Evolving Business Models in Specialty and Infusion Pharmacy

Hospitals and health systems are adapting specialty and infusion pharmacy strategies to meet evolving payer mandates, rising costs, and shifting care models by expanding biosimilar use, optimizing prior authorizations, and integrating technology to enhance patient access and operational efficiency.

Specialty and infusion health care delivery once followed a well-established model. However, the rise of biosimilars, the emergence of specialty-lite therapies, payer-imposed site-of-care mandates, and changing reimbursement models are reshaping the process, opening a door for hospital and health system pharmacies to explore another revenue stream with enhanced rigor and purpose.

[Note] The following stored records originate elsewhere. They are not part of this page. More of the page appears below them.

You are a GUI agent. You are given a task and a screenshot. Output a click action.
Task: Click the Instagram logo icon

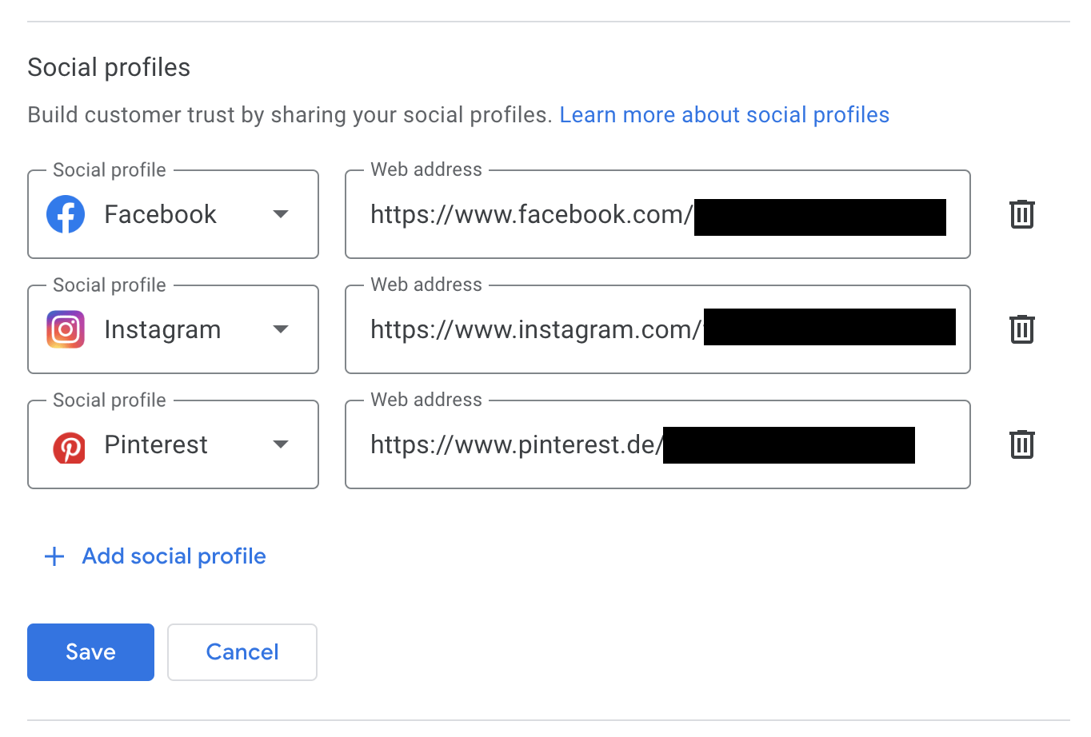point(66,329)
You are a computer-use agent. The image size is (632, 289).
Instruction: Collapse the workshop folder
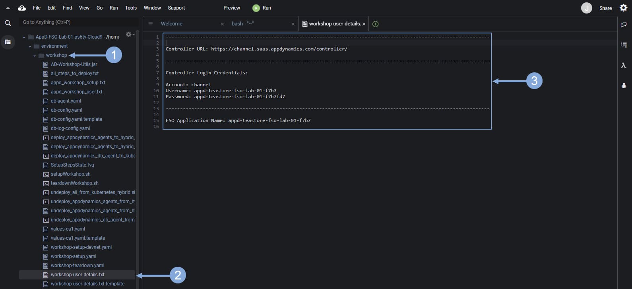tap(35, 56)
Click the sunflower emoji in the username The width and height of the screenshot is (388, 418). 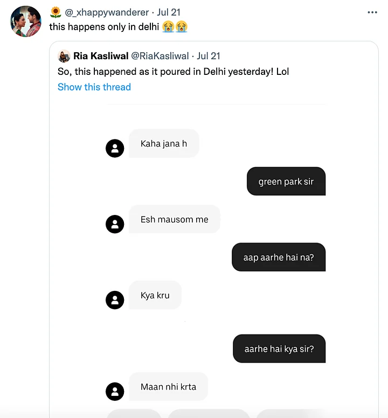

As the US population ages, the health care industry faces challenges that increase the overall cost in the system, with contributing factors, such as high inflation rates, labor shortages, and constrained funding.1 To preserve patient access to critical therapies and remain competitive, it is imperative that hospitals and health systems adapt their pharmacy business models and operational structures.

The Evolving Specialty Landscape

In response to the changes in the industry, hospitals and health systems are increasingly investing in their own specialty and infusion pharmacy capabilities. A key area of focus is greater participation in the limited drug distribution (LDD) application process. Traditionally led by manufacturers, this process has often favored large specialty pharmacies aligned with pharmacy benefit managers (PBMs), leaving smaller and mid-sized providers struggling to compete.

In recent years, hospitals and health systems have strengthened their policies and procedures to meet not only the core standards of The Joint Commission, but also the specialized accreditation requirements and performance metrics set by manufacturers. This strategy has helped increase their credibility and access within the specialty pharmacy space. In fact, hospitals and health systems now operate 27% of accredited specialty pharmacies, up significantly from just 15% in 2017.2

This growing market share has led to the need for operational changes. Specialty medications routinely require prior authorization, and the complexity of these requirements typically increases with the intricacy of the therapy and its administration. In the infusion space, medical reimbursement becomes even more complex, involving factors such as billing for infusion nurse services and daily per-diem billing for acute therapies. To reduce the administrative burden on provider offices and accelerate time to therapy for patients, many organizations have established prior authorization teams and adopted systems with hospital and health system electronic health record (HER) connectivity.3

In the specialty and infusion space, even a paid claim can still present a financial barrier to care for patients. Having processes in place for both copay assistance and non-profit foundation support is essential—especially since copays above $100 have abandonment rates as high as 75% for some therapies.4

After the initial prior authorization, creating a proactive renewal process can significantly improve patient adherence by reducing delays in authorization submission.5 Timely therapy initiation and sustained adherence are critical performance metrics for securing contracts with both payers and manufacturers. These metrics demonstrate the pharmacy’s commitment to patient outcomes and operational efficiency—factors that can earn more favorable reimbursement rates, and benefit both patients and providers.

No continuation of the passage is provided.